• What you are asked to do:
Count every line below that holds "entry". The answer is the number alone.

• Data to process:
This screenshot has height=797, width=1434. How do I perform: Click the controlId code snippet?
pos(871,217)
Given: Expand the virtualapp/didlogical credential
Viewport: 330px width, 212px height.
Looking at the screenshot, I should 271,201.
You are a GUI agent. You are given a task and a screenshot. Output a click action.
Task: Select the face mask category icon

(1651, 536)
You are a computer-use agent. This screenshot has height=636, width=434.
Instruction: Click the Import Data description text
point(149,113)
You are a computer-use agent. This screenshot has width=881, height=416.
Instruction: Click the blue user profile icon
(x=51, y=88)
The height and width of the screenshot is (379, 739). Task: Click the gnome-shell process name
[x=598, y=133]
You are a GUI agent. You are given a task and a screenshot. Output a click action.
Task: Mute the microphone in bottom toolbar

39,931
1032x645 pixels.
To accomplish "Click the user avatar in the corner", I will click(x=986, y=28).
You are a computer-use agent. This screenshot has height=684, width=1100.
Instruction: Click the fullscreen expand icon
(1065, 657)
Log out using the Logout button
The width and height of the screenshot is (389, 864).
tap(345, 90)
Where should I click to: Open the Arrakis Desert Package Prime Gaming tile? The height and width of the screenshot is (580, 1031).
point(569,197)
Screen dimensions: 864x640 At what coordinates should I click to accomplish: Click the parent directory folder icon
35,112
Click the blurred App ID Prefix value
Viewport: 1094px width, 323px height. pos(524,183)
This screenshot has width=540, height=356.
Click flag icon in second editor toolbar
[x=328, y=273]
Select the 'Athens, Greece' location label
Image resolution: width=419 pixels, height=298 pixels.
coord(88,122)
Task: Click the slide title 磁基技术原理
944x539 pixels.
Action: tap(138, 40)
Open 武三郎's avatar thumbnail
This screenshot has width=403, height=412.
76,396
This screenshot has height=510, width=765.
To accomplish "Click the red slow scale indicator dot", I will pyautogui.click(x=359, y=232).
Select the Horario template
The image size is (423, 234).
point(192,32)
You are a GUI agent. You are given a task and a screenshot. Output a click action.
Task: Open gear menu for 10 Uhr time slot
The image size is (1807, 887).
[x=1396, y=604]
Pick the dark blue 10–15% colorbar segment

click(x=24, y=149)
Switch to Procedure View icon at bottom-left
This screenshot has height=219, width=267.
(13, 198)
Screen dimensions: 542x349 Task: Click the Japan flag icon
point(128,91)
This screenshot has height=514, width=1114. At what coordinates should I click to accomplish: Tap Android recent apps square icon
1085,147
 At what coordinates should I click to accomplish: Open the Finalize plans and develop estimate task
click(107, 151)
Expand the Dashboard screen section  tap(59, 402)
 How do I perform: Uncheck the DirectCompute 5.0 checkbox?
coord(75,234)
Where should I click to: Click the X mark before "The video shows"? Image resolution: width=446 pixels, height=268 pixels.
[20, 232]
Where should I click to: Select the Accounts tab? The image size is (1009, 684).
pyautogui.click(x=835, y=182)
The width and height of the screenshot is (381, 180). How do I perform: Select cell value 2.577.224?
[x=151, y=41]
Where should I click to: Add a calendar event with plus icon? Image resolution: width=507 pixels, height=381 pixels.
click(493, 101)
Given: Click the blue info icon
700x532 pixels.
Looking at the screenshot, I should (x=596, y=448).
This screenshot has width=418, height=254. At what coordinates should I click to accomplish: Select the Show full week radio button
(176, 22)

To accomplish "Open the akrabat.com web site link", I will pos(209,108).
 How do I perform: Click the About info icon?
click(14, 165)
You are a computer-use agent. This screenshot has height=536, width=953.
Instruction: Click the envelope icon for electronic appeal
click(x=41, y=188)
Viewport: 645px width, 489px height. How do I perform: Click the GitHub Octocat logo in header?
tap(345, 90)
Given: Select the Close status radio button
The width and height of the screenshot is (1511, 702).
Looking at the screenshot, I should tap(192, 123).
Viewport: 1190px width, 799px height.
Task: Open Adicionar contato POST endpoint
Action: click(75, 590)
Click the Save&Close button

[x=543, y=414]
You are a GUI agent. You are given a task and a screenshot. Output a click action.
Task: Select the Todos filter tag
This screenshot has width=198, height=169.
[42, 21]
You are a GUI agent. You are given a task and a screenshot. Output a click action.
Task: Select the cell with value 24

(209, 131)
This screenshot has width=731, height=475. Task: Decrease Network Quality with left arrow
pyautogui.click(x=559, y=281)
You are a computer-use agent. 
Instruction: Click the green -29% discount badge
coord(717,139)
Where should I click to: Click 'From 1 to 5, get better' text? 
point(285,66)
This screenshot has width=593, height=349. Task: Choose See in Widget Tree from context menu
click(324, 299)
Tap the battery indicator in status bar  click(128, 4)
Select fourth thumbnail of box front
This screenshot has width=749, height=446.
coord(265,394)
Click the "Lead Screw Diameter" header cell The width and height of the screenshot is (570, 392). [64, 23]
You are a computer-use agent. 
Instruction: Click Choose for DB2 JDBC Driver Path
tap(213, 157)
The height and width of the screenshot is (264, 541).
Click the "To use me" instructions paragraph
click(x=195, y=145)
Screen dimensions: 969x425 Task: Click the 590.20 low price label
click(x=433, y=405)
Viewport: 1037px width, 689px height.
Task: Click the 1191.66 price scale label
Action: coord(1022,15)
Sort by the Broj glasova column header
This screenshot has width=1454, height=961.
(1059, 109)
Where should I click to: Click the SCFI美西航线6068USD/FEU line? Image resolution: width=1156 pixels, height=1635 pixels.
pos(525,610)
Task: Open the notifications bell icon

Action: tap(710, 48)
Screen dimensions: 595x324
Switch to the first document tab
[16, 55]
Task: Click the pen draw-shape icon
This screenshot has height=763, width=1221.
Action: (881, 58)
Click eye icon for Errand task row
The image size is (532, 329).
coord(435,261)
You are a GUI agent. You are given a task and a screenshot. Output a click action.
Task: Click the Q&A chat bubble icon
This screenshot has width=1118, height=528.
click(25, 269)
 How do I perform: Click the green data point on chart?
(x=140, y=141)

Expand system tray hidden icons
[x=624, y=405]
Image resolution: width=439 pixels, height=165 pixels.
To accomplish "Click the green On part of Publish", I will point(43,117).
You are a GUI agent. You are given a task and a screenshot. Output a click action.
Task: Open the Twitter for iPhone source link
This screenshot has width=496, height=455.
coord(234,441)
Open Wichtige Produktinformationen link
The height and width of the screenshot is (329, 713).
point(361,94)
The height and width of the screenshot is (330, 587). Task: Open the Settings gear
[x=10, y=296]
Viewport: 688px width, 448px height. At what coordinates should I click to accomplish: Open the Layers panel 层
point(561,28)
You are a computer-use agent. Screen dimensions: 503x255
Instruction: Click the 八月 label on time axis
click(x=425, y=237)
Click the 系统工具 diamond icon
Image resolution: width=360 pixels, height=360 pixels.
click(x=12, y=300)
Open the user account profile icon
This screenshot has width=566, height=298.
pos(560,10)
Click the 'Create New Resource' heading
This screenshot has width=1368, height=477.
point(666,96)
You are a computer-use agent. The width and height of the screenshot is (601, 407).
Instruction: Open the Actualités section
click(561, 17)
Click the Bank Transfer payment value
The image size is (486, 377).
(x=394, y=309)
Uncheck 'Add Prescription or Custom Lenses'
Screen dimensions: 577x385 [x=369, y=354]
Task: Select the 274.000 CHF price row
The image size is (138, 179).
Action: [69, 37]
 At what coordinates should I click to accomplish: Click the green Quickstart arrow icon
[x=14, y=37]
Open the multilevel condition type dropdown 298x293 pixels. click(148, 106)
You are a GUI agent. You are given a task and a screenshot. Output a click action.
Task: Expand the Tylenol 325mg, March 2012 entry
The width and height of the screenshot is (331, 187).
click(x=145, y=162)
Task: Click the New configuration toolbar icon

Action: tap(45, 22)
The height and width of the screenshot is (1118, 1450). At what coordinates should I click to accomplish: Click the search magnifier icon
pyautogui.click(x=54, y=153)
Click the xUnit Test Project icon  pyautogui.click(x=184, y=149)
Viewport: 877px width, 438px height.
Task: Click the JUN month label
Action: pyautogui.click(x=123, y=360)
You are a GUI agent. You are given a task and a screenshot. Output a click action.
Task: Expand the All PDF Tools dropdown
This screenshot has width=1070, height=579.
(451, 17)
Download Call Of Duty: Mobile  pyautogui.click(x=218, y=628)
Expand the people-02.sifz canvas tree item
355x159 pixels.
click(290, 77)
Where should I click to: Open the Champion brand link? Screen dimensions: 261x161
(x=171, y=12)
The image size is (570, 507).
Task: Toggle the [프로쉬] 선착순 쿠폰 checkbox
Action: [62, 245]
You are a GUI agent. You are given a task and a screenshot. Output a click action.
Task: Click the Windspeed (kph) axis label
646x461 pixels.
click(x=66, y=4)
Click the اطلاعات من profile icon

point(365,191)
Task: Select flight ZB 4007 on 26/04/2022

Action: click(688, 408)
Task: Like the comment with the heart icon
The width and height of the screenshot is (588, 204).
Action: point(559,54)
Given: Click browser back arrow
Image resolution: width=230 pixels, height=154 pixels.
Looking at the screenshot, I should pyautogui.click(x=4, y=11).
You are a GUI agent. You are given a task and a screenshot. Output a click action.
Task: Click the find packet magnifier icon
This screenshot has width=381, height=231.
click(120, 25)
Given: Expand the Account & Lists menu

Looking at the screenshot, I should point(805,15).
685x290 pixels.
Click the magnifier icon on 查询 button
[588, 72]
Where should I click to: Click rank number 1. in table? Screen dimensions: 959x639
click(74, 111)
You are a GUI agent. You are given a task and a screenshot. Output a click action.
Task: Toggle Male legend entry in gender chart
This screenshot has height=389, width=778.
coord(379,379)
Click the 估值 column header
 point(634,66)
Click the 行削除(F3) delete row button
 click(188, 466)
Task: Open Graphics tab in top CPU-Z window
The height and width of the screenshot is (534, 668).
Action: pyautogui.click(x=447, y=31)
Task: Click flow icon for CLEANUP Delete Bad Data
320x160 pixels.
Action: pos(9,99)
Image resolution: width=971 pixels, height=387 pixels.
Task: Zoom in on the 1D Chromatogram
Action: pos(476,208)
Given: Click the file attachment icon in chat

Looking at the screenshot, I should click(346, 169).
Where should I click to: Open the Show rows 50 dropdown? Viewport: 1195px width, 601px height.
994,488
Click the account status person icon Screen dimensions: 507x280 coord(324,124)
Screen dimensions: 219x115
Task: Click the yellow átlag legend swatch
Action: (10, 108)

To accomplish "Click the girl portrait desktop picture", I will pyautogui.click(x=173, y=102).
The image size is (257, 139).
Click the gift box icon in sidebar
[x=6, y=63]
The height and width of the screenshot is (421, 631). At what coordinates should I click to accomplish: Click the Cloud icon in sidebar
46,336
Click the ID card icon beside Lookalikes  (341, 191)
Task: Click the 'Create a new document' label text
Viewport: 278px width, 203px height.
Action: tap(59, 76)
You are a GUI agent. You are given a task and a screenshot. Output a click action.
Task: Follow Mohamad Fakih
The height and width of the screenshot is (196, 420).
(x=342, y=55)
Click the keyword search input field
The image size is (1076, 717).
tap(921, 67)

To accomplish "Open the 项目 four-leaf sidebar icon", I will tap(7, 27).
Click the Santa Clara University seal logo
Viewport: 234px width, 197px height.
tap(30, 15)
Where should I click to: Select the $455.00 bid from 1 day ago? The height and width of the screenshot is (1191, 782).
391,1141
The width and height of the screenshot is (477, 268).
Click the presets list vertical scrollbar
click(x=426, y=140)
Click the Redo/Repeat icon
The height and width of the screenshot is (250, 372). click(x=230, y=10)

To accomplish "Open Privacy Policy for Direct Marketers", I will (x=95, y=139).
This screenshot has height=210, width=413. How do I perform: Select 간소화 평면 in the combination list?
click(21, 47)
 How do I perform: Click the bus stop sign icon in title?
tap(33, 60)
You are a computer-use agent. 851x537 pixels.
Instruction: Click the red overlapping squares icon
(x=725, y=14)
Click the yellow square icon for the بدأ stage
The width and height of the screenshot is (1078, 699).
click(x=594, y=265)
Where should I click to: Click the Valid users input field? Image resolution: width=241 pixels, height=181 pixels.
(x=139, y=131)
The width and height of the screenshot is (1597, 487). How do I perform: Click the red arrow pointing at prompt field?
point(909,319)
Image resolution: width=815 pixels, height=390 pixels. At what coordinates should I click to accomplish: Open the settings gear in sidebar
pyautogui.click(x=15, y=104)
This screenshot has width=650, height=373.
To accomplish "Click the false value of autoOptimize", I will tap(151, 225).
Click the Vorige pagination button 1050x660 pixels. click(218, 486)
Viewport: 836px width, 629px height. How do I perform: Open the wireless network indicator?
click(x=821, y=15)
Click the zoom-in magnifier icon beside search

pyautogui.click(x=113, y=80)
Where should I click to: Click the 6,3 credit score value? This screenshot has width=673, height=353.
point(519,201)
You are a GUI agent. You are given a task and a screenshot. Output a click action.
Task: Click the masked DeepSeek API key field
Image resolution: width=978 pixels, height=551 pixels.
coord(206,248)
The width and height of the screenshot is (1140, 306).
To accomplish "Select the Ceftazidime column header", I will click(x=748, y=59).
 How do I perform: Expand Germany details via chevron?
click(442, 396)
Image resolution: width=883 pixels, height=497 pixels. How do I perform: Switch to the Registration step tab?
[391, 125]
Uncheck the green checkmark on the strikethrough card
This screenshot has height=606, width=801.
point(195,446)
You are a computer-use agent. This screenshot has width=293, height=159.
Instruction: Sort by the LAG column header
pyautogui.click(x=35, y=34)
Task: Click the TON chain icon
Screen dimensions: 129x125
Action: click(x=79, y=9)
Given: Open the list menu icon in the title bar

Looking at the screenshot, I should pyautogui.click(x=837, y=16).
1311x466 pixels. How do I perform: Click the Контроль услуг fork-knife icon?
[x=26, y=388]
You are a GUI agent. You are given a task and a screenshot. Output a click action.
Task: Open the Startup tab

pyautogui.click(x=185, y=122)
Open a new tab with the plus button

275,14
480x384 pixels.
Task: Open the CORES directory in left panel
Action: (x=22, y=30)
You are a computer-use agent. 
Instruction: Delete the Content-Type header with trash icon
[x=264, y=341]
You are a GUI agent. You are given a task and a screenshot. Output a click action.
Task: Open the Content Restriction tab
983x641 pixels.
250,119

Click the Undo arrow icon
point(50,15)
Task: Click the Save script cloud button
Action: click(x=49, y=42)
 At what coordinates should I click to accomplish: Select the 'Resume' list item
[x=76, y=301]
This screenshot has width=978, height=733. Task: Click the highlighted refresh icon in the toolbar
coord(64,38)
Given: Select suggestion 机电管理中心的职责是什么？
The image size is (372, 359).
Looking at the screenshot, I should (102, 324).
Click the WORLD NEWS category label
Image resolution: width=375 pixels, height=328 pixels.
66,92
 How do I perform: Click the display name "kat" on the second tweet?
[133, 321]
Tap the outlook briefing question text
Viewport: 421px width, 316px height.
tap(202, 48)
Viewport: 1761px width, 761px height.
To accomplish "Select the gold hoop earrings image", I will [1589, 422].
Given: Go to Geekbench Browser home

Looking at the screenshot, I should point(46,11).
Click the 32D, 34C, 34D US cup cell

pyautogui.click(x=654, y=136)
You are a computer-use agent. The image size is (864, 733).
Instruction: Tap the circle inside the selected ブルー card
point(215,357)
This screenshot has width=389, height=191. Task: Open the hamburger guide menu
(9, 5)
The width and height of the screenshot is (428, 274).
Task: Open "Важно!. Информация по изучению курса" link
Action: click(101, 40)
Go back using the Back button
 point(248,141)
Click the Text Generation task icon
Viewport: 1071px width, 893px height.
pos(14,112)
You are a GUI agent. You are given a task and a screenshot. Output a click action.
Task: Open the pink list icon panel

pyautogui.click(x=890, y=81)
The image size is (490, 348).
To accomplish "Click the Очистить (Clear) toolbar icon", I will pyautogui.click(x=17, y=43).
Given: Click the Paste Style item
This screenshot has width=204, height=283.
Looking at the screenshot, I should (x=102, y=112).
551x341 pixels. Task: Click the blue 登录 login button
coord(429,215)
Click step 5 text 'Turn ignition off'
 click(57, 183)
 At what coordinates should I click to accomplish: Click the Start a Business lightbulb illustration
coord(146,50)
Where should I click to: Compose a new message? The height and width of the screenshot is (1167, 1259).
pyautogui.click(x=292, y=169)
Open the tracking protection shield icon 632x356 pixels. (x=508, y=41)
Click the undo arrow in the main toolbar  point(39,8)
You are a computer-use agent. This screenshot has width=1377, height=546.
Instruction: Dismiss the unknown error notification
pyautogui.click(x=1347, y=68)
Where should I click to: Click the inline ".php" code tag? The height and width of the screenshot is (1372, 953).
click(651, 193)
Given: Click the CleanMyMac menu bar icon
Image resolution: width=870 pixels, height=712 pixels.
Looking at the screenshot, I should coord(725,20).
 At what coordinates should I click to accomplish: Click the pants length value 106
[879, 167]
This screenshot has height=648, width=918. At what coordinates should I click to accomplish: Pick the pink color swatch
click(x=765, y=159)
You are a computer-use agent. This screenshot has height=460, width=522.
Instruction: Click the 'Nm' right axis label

• Problem solution:
2